Rachel almost choked on her coffee.

“Of course I was a fair bit older than Sam—nearly fifteen. But every time they came on the TV, I just sat there captivated. There can’t have been many teenage boys asking their mothers for ice-skating lessons. I even made her buy me one of those Lycra all-in-one-suit things. My dad went nuts, of course. Started calling me a poof. I don’t think we exchanged a civil word for six months.”

“God, that’s awful. How can a parent be so cruel?”

“Oh, you have to see it in context,” Matt said. “My dad was a builder. Even now, he’s a great big hulking bear of a man. All his drinking mates were brickies and scaffolders. Can you imagine the grief they’d have given him if they’d discovered he had a gay son?”

“S’pose,” she shrugged. “But that’s as long as it lasted, then—your obsession with Torvill and Dean—just six months?”

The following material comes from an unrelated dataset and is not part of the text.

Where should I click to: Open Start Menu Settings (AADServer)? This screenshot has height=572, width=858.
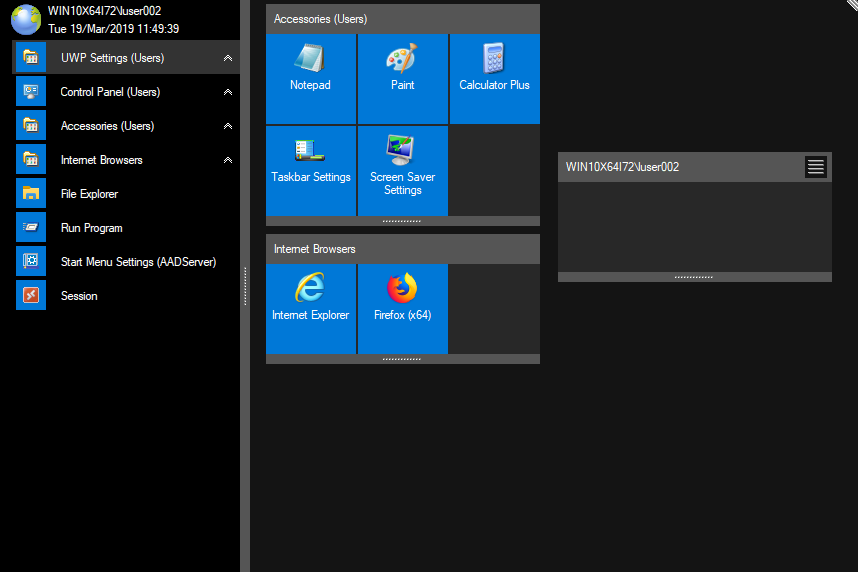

“Yeah, I think in the end I just got bored.”

“Oh well, that’s good to know.” She gave a nervous laugh.

He began looking at her quizzically. “Rachel, are you really worried about Sam and this Barbra thing?”

“Worried?” she said defensively. “Why should I be worried?”

“I dunno. You just seem a bit tense all of a sudden.”

She stared into her coffee.

“You think Sam’s going to turn out to be gay like his dad, don’t you?” he said.